Editorial

Back when ethanol didn't get a fair shake

Saturday, November 25, 2006

Take a long drive, like many of us did over the Thanksgiving holiday, and it's becoming more and more common to come upon a new ethanol plant springing up out of the plains.

There's one in full production near Trenton, another near Sutherland, and others under construction near McCook, Cambridge, Madrid and Wallace.

Not since Prohibition has locally-brewed ethanol been in such abundance. It's a shame it took the OPEC oil embargo of the early 1970s and the current Mideast conflicts to make us take another serious look at brewing our own fuel right here on the Golden Plains.

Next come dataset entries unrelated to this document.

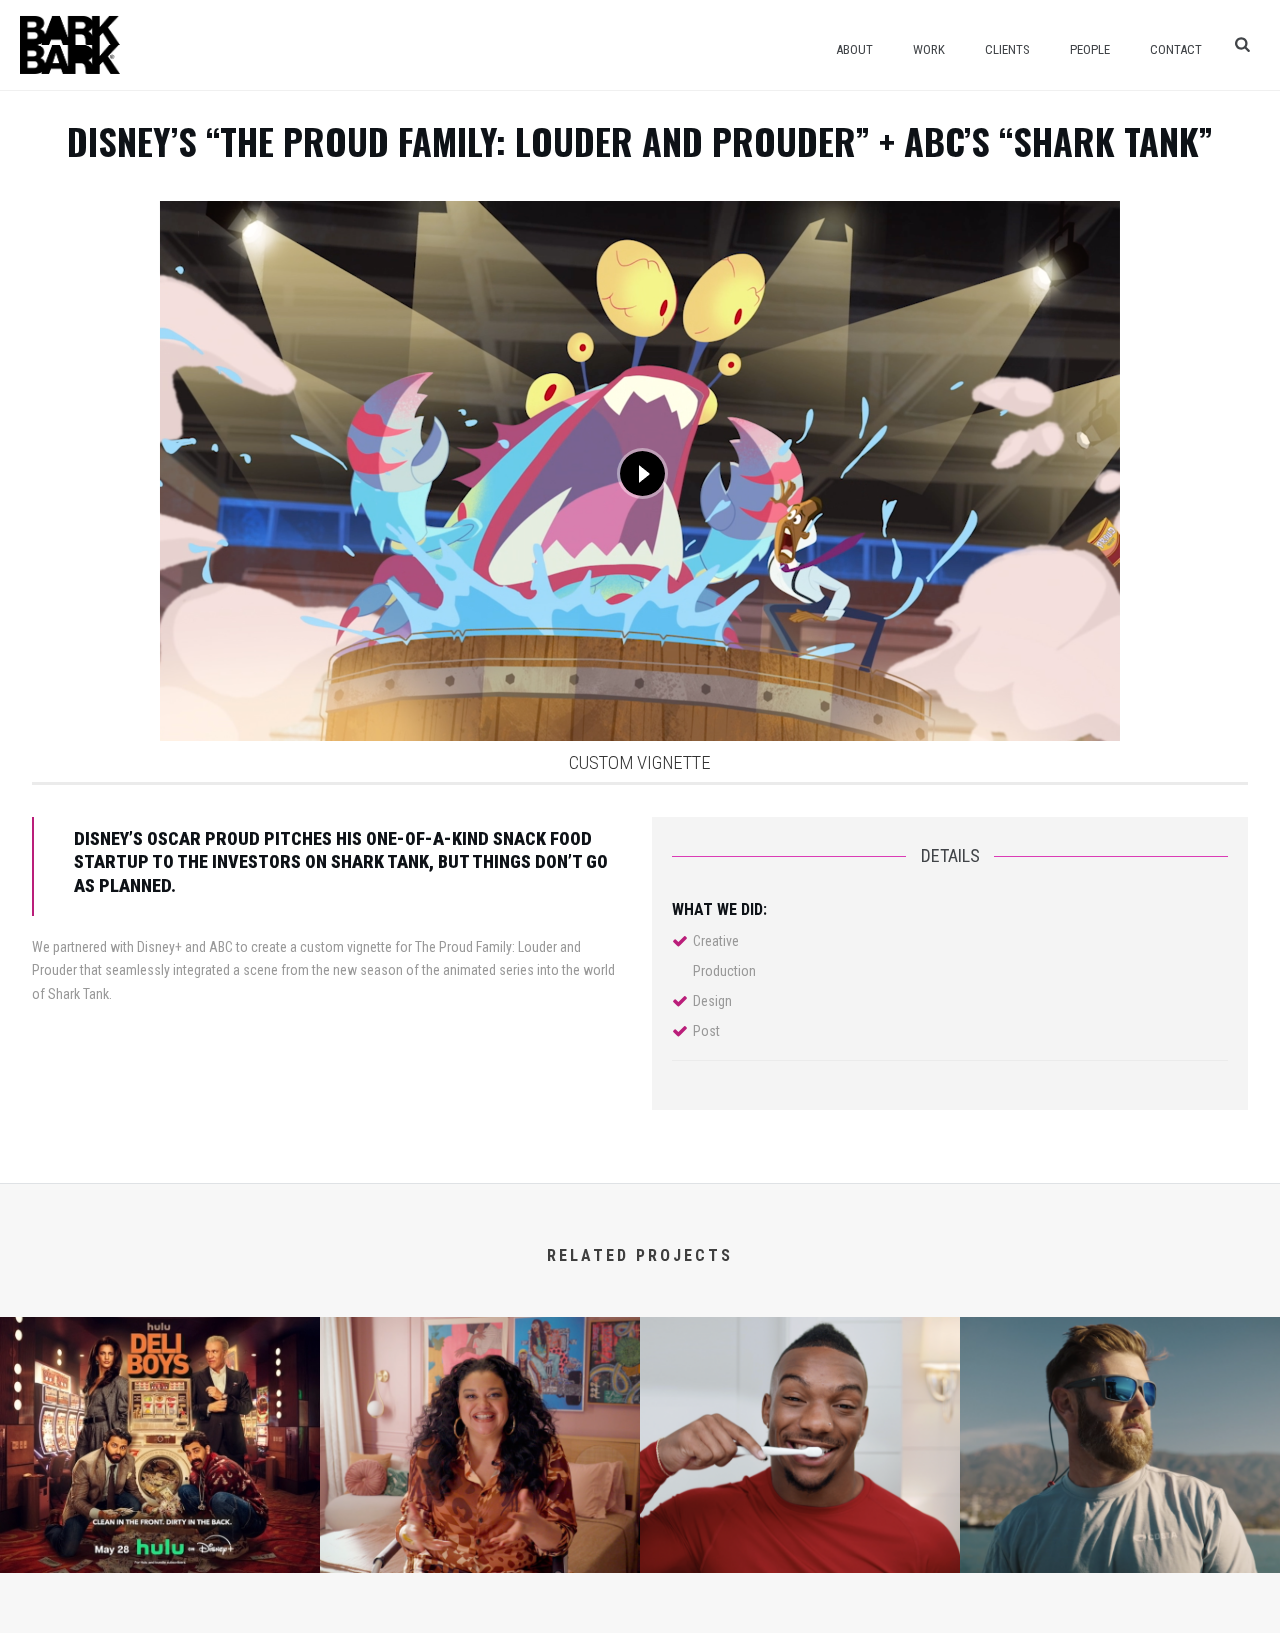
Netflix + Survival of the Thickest (480, 1542)
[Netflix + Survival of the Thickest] (480, 1398)
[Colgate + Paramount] (800, 1398)
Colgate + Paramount (800, 1542)
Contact (1176, 49)
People (1090, 49)
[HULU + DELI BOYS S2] (160, 1398)
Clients (1007, 49)
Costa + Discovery (1120, 1542)
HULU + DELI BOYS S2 (160, 1542)
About (854, 49)
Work (929, 49)
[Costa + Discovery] (1120, 1398)
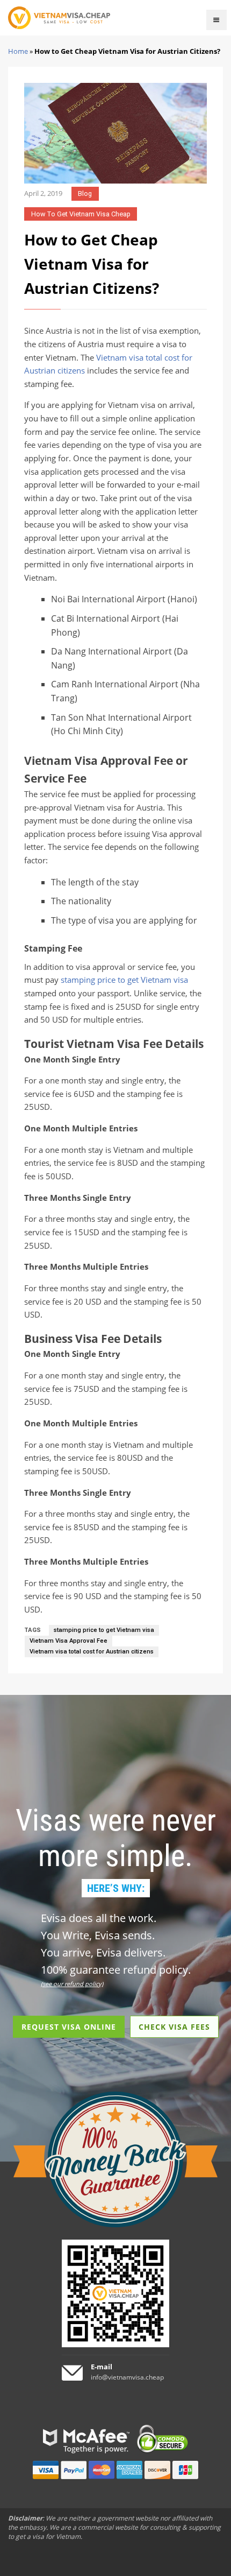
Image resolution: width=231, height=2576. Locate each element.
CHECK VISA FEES (174, 2027)
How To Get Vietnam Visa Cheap (81, 214)
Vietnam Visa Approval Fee (68, 1640)
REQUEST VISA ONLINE (68, 2027)
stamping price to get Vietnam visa (124, 980)
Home (18, 51)
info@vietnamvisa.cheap (127, 2377)
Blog (85, 193)
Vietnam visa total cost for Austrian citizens (92, 1651)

Actually, not many of us realized that this isn't the first time alcohol has been tapped as a motor vehicle fuel. In fact, the last time it was a serious contender was back during Prohibition.

Alcohol was touted as an anti-knock octane booster as early as the 1920s, sold as Vegaline out of Washington state, Alcogas in New England, and Agrol, with as little as 5 percent and as much as 17 percent alcohol, was sold from Indiana to South Dakota in the 1930s.

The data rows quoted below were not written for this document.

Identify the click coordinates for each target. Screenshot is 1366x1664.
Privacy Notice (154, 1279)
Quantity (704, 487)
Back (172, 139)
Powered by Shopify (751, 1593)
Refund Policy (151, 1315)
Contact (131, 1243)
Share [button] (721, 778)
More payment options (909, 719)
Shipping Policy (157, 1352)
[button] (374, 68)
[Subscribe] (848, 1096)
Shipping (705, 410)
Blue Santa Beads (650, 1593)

But competing against alcohol was tetraethyl lead, manufactured by the Ethyl Corp., which, by the way, was owned by Standard Oil, DuPont and General Motors.

Lead was an effective and slightly cheaper way to end engine knock, but was also deadly, killing refinery workers in an industrial accident in 1924.

But the Public Health Service, then part of the Treasury Department, headed by Andrew W. Mellon, one of the owners of the Gulf Oil Co., found that there were "no good grounds" to ban lead from gasoline.

As a result, ethanol nearly disappeared from gasoline by the time of the Pearl Harbor attack.

But the war put ethanol back in demand as a fuel extender for airplanes and submarines, as well as the raw material for synthetic rubber. As a result, one ethanol plant in Kansas was put back into production and another built in Omaha to meet the demand.

Today, ethanol is added to only about 30 percent of the gasoline sold in the United States. But, by 2012 when new federal requirements kick in, the use of ethanol will double, with up to 85 percent of the nation's gasoline carrying ethanol.

And, General Motors is promoting ethanol, building "flexible fuel" vehicles that burn up to 85 percent of ethanol and helping install E-85 fuel pumps.

Back in the 1930s, lead won out over alcohol, and we've been paying the price ever since.

We can only wonder how different our world would have been if alcohol had been given a fair chance back then.